[Saved data entries]
· · · ·

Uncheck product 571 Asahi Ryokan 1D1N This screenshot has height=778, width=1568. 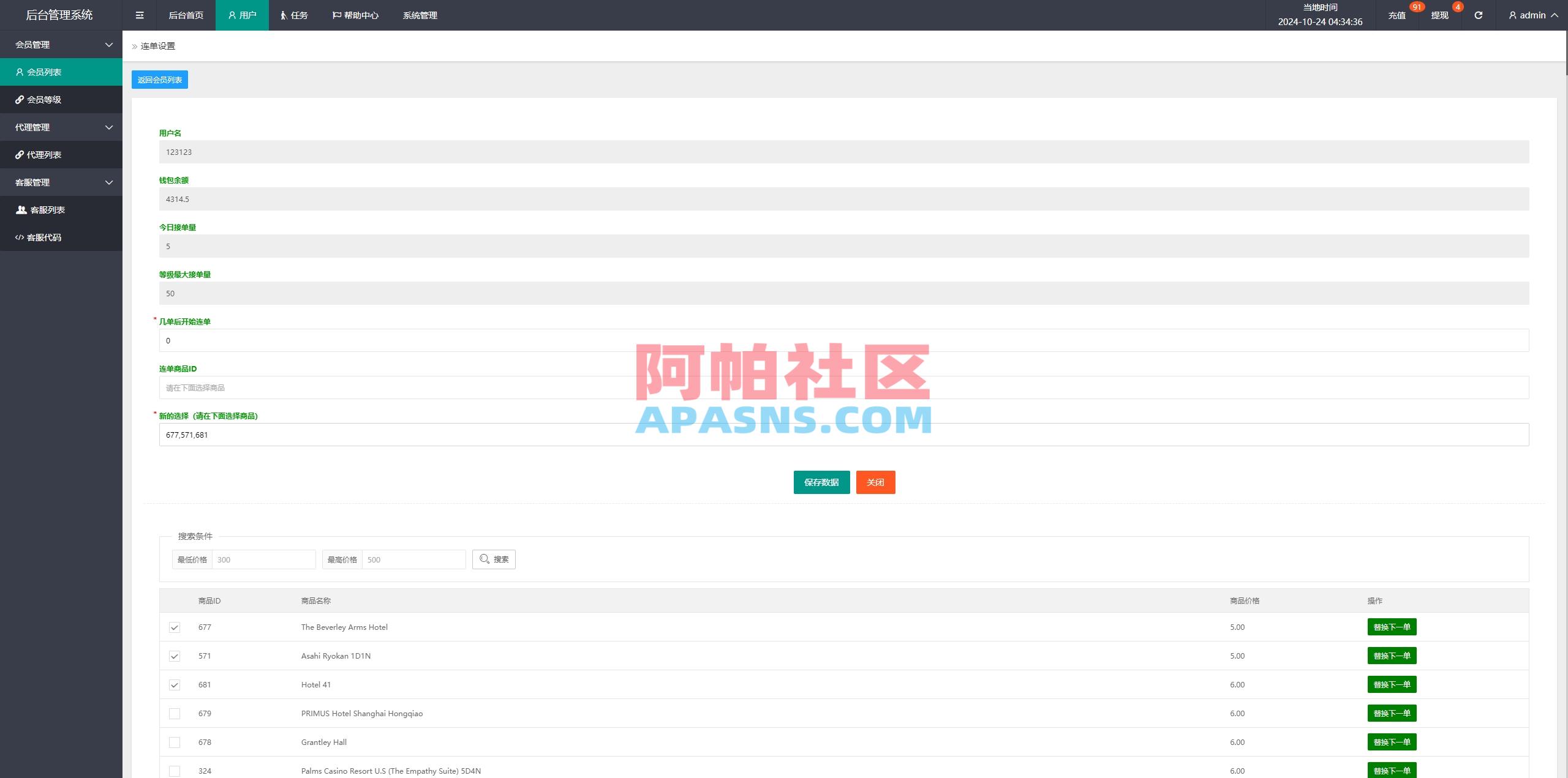click(175, 656)
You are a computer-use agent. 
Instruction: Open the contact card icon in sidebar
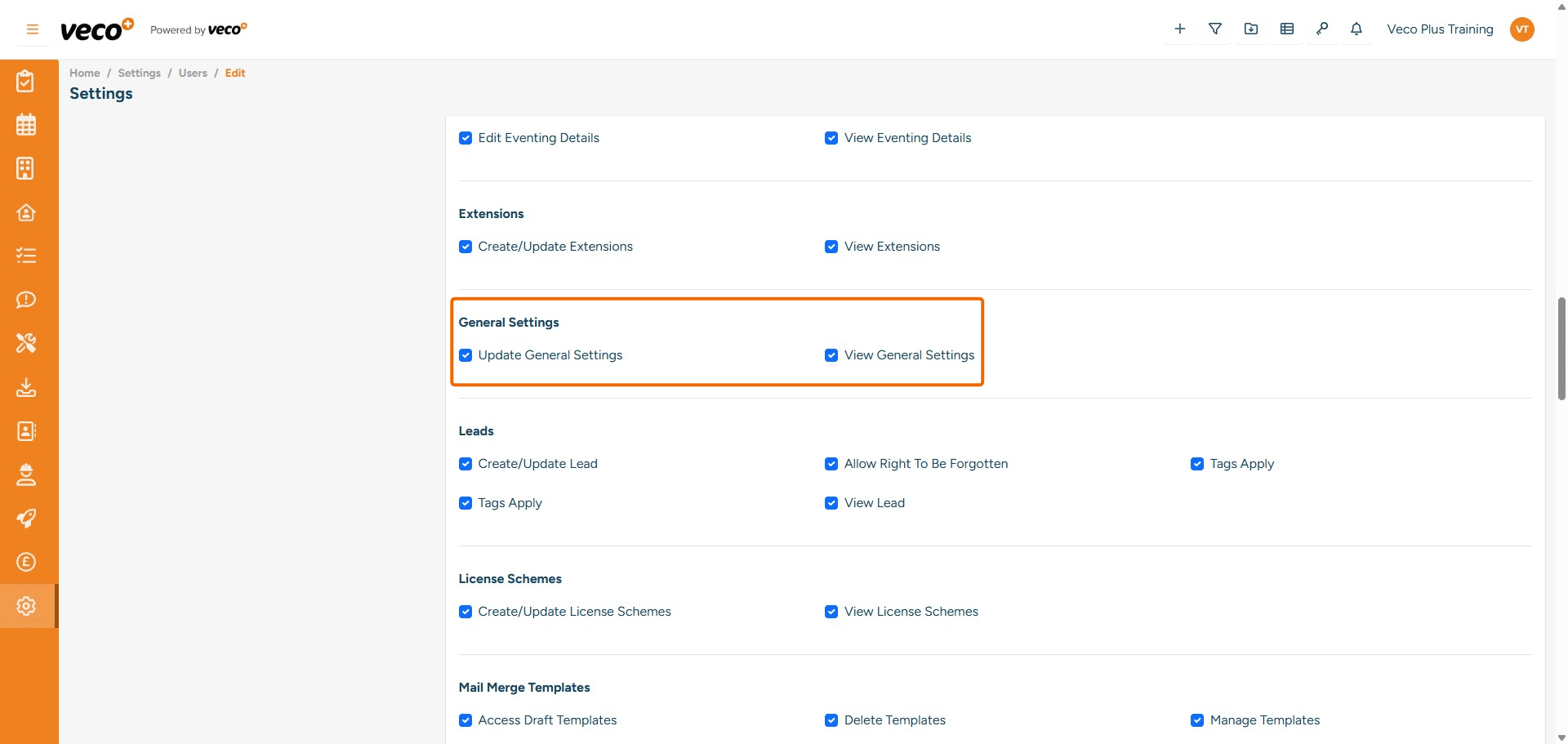26,431
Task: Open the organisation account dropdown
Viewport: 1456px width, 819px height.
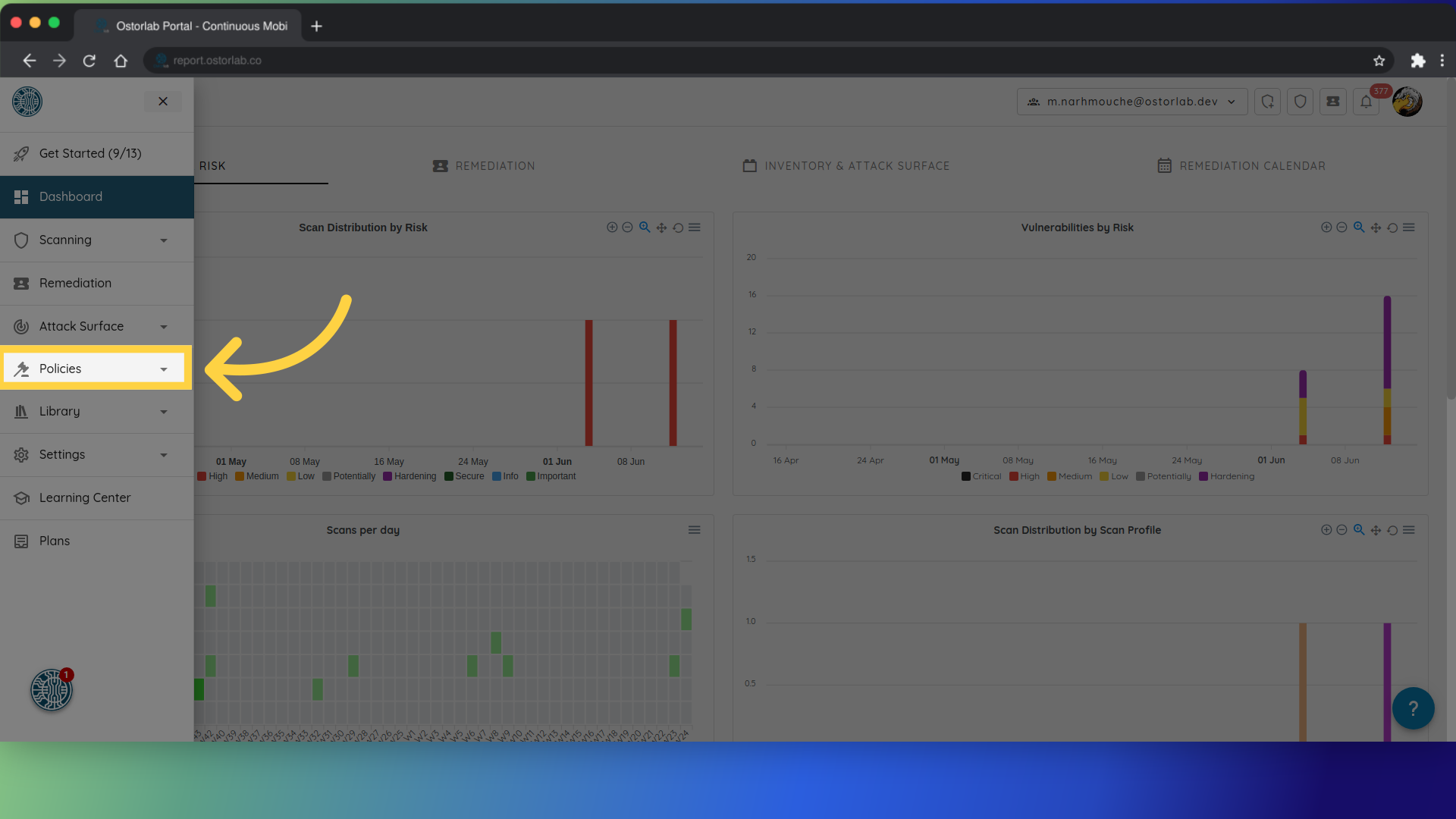Action: click(1131, 102)
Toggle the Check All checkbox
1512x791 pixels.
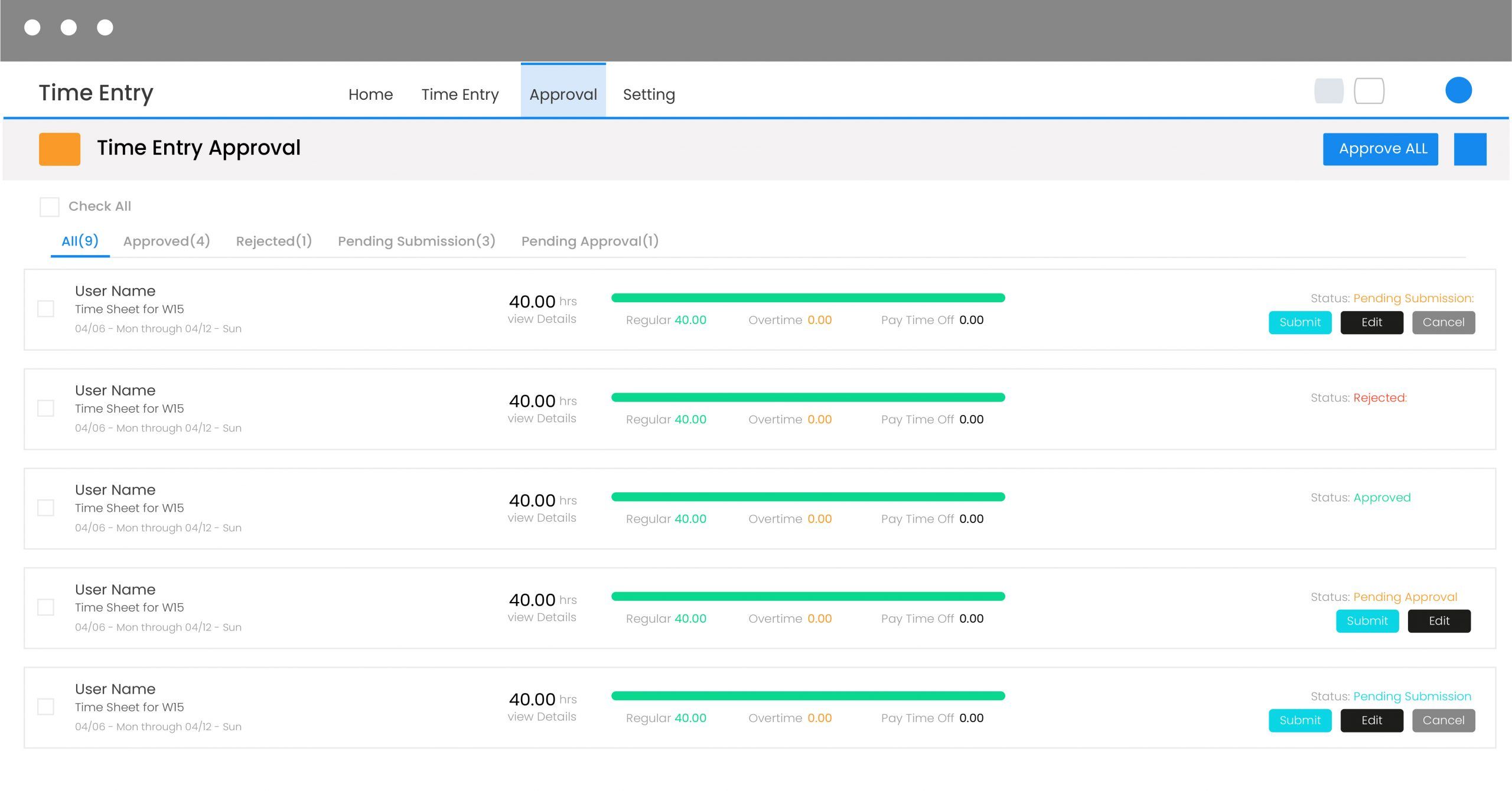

· · · ·

Beginning at the line with "Viewport: 1456px width, 819px height.", reproduce each line exactly through the last line of the records above, with pictures left out.

#### Reply to the task:
Viewport: 1456px width, 819px height.
Action: click(1131, 102)
Toggle the Check All checkbox
1512x791 pixels.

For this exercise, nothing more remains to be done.